A entidade “mercado financeiro” por seus porta vozes na mídia, cito apenas uma, Miriam Leitão, vem declarando continuamente que a POLÍTICA ECONÔMICA é independente de quem seja o futuro Presidente, o que é  uma visão historicamente absurda, porque o futuro Presidente estaria amarrado a uma politica econômica de um grupo anterior ao seu Governo?
MÍDIA
Chegamos então à quinta TORRE DE COMANDO sobre a Presidência, a mídia eletrônica, rádios e TVs que são uma concessão do Estado mas se permitem contesta-lo a todo dia. O Estado concede e pode cassar a capacidade de usar as ondas hertzianas, que pertencem ao Estado e são apenas cedidas temporariamente a particulares, o Código de Telecomunicações dá amplos poderes ao Estado para conceder e cancelar essas concessões quando elas forem desvirtuadas de suas finalidades ou em situações onde a transmissão põe em risco a segurança nacional, a cassação não demanda muitas explicações e pode ser executada por simples decreto da Presidência, ninguém é “dono” de uma frequência para radio e tv, é uma regra universal.
O democratíssimo Presidente Juscelino usou de seu poder legal para tirar do ar a TV Tupi quando Carlos  Lacerda ameaçou fazer um discurso para depor o Presidente.
Quando a mídia divulga vazamentos ilegais de processos protegidos por sigilo cabe punição severa.
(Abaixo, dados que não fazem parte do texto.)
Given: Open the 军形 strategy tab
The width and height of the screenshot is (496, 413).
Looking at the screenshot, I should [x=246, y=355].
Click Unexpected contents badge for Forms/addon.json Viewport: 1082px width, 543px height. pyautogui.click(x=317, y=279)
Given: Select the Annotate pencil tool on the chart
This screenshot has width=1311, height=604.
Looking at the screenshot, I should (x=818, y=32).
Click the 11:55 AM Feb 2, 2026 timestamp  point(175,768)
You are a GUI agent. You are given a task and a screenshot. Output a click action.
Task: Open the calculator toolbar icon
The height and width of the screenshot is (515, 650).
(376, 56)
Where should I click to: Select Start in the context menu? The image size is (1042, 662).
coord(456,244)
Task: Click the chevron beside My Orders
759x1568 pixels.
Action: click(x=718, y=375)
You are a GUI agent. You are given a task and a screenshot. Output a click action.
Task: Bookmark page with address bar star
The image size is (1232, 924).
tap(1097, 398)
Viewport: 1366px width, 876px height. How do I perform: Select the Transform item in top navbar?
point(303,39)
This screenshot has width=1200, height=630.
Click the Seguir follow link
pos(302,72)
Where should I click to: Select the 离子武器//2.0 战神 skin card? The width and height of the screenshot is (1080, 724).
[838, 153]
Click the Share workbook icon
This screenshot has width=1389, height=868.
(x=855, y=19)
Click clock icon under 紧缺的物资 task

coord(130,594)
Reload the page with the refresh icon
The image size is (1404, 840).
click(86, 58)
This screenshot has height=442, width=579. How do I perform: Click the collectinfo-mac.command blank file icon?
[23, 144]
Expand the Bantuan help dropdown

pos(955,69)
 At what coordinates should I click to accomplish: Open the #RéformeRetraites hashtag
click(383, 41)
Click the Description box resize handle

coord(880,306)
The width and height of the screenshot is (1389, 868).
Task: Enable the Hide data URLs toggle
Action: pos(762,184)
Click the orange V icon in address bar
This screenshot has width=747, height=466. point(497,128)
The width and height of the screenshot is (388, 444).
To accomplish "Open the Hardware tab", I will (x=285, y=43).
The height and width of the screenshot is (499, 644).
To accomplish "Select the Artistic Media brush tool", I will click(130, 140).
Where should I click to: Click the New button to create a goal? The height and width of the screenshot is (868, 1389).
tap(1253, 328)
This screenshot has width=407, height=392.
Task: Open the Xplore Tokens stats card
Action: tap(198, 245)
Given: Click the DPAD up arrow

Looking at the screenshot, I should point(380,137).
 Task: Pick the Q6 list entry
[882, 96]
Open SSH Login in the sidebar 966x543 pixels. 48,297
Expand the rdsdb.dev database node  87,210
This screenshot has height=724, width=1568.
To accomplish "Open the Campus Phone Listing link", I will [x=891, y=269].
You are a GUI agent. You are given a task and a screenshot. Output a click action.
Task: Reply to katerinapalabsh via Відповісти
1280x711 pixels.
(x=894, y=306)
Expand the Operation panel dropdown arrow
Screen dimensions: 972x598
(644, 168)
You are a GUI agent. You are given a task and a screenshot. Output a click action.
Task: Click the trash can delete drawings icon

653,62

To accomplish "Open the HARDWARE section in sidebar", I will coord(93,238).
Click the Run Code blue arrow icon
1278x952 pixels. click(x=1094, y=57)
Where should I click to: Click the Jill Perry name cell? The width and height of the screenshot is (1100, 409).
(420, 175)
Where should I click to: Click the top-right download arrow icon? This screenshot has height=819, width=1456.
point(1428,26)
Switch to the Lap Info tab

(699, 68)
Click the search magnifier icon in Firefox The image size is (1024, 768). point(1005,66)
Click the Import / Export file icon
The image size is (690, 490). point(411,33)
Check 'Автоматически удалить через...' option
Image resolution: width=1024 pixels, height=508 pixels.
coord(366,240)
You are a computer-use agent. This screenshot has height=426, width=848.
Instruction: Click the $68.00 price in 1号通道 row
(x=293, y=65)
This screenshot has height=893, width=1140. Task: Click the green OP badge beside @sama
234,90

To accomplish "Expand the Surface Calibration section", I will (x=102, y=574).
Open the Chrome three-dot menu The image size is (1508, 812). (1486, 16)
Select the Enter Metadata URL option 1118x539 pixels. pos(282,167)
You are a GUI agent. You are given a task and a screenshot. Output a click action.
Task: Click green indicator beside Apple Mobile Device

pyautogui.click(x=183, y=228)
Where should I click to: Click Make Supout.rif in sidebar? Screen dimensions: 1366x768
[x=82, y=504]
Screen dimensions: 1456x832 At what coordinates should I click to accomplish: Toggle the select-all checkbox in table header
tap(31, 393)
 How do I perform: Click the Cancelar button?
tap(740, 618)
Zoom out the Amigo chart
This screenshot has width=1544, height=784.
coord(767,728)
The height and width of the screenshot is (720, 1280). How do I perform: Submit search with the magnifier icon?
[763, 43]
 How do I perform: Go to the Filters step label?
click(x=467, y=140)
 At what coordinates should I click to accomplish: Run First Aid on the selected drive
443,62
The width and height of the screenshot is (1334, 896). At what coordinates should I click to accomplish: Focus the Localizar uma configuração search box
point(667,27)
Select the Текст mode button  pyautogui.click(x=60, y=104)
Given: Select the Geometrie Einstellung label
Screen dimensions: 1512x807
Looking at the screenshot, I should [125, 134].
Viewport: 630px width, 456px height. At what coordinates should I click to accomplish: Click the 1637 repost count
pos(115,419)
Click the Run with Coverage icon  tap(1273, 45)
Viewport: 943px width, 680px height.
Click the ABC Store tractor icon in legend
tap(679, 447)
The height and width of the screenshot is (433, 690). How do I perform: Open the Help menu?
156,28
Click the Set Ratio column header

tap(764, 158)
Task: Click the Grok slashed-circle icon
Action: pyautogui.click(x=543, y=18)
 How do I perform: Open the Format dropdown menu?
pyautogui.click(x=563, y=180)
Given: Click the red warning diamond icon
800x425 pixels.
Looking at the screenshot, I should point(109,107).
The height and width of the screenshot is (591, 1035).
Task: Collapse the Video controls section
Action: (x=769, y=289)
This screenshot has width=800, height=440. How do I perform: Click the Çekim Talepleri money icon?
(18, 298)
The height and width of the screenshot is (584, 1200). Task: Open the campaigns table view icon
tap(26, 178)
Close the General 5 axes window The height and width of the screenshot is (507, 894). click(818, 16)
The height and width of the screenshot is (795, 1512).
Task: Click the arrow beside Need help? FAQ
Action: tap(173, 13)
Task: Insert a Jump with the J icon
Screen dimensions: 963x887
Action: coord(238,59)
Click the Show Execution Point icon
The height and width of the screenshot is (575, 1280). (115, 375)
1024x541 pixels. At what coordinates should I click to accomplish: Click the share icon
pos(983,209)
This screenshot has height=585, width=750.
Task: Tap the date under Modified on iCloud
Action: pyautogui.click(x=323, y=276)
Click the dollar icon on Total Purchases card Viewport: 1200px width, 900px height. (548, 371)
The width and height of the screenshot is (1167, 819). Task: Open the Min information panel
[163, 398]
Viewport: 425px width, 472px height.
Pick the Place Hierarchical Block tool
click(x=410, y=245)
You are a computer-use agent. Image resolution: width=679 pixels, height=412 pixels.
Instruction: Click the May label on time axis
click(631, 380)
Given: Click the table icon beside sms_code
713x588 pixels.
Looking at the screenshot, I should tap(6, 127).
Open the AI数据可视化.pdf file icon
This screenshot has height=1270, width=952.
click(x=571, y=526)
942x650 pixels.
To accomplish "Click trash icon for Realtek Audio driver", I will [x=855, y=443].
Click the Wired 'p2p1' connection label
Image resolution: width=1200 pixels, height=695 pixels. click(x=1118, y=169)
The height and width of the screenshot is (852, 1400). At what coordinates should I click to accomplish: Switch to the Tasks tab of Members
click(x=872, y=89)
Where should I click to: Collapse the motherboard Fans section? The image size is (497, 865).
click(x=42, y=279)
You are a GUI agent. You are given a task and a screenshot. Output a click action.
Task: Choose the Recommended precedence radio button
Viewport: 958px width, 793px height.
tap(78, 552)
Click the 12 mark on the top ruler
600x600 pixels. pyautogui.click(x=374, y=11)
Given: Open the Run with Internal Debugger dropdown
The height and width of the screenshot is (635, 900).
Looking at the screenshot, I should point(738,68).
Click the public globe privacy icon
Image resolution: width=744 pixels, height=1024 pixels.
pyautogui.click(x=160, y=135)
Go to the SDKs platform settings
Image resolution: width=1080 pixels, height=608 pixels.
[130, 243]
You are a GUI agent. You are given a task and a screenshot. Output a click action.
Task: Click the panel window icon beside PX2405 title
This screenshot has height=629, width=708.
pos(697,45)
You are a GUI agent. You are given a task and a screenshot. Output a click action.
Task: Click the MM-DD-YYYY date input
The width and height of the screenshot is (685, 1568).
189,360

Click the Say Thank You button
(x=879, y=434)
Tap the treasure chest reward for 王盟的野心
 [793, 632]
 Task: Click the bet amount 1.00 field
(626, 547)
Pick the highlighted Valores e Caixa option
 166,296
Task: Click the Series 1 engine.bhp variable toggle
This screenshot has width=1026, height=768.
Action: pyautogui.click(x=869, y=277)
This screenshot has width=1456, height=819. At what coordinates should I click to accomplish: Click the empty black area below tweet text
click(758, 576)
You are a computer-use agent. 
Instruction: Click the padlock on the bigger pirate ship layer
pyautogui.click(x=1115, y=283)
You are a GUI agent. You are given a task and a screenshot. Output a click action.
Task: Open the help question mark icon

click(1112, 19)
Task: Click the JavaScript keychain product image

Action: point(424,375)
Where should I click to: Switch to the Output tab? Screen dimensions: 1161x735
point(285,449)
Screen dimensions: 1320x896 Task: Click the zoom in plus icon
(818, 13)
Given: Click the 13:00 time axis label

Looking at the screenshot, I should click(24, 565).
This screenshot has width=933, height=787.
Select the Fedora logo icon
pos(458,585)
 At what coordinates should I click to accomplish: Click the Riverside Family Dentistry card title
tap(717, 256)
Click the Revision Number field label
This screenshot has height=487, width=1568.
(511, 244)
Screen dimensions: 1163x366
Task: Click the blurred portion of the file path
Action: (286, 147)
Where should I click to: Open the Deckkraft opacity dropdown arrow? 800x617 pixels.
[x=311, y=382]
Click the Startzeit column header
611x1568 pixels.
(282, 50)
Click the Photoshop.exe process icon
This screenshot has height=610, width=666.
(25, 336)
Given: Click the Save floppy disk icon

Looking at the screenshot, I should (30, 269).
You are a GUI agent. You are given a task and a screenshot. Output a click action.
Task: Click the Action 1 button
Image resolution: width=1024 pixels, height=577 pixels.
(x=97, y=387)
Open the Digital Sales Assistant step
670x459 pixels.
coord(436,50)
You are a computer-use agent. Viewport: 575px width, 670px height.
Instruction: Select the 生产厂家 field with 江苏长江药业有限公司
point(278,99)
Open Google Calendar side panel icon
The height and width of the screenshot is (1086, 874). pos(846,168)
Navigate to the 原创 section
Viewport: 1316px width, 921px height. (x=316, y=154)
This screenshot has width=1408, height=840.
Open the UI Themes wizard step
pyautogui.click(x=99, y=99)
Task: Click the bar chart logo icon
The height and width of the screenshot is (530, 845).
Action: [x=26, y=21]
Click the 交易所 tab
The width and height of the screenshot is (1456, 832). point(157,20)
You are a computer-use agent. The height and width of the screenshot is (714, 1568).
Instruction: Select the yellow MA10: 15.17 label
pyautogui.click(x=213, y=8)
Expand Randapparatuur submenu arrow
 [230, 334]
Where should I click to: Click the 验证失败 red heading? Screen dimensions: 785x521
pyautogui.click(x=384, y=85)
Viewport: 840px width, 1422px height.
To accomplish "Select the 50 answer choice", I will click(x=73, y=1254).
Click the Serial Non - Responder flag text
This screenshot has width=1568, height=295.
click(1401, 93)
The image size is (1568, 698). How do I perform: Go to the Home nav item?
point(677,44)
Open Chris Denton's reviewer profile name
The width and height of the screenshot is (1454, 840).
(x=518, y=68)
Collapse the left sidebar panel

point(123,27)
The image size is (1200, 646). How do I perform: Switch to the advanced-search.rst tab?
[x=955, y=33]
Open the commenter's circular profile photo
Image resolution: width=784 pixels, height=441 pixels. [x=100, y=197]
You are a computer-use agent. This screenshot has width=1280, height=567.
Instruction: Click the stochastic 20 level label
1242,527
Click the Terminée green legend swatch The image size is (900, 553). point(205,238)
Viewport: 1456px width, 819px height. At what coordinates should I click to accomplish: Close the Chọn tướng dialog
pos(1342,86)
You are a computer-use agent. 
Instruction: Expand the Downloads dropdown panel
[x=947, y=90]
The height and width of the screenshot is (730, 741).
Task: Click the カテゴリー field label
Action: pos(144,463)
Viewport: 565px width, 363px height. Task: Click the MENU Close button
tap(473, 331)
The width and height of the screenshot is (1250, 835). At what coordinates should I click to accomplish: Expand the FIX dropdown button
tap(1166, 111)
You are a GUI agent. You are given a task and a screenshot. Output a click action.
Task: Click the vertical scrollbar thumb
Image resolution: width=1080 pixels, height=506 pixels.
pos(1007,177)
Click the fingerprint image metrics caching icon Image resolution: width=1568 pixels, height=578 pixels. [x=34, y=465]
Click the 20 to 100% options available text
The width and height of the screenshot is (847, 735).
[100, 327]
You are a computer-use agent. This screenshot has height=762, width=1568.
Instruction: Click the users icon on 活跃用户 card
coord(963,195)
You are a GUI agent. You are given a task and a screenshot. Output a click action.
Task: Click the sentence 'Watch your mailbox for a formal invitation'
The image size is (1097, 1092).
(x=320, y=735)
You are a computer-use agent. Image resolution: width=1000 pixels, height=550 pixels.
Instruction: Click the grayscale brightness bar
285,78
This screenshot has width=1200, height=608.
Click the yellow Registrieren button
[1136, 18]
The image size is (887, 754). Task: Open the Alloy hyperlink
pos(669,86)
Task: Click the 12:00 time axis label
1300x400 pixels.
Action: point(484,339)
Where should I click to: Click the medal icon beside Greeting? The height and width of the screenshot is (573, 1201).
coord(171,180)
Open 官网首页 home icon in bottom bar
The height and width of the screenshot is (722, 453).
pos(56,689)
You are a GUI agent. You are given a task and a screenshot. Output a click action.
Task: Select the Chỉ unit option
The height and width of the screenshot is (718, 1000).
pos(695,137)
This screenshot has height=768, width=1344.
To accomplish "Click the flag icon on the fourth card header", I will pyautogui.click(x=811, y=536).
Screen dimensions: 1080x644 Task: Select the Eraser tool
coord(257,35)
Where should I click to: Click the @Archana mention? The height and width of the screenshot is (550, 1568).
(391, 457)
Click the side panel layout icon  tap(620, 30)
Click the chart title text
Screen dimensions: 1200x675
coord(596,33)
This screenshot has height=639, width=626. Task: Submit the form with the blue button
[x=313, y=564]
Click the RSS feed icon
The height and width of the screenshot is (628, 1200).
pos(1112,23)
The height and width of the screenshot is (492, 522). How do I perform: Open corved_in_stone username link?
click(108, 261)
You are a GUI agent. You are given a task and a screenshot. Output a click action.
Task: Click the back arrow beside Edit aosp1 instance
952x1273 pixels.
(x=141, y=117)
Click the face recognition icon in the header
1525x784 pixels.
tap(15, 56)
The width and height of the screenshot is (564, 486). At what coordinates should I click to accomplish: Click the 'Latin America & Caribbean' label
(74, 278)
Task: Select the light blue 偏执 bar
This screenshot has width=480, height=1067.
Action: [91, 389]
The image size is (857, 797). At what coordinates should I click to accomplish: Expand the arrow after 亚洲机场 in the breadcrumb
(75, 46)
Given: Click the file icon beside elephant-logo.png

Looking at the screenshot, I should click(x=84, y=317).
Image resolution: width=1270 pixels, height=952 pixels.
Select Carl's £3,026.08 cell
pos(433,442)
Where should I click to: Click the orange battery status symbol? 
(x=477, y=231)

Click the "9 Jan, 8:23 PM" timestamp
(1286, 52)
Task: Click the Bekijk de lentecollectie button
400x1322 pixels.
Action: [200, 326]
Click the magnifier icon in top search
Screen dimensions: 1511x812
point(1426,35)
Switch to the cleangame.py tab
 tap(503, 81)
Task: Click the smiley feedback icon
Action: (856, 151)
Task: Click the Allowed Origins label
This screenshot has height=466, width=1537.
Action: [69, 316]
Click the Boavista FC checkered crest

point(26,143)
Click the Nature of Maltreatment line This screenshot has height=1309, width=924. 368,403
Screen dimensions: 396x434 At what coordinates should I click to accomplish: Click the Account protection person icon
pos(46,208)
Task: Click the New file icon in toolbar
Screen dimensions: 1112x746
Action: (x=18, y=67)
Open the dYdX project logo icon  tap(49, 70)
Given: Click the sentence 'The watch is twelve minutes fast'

Paises democráticos processaram um Julian Assange por quebra de sigilos que estavam sob proteção do Estado. O que é sigiloso não pode ser divulgado e quem é cumplice da divulgação pode perder a concessão, o Estado está acima do direito subjetivo de transgressões que agridem as leis ,  Governos democráticos não devem ser fracos para dar a pessoas individuais o direito de desafia-lo indo contra a ordem legal  Certas máximas do Poder mesmo em países democráticos fora, esquecidas no Brasil a partir da Constituição de 88, a Constituição que ampliou ao infinito os “direitos” a custa do enfraquecimento do Estado.
POLÍTICA ECONÔMICA
Nas mais sólidas democracias a mudança da Presidência implica na mudança da política econômica, nos EUA isso ocorreu em todas as mudanças de ocupantes da Casa Branca, há grande diferença entre uma politica econômica do Partido Democrata e a do Partido Republicano, na crise dos anos 30, as políticas de Hoover e Roosevelt eram diametralmente opostas, assim como a de Churchill e Attlee no Reino Unido, a saída de Thatcher implicou em grande virada na politica econômica britânica. Como então o “mercado” por seus porta vozes na mídia se atreve a dizer que o próximo Presidente manterá a mesma política recessionista da atual equipe, aliás se atrevem a dizer que a mesma equipe continuará, é muita ousadia e se se a permitem é porque acham que a força do “mercado financeiro” é suficiente para mandar na economia e por extensão, no Governo, no atual contexto parece que conseguem esse feito.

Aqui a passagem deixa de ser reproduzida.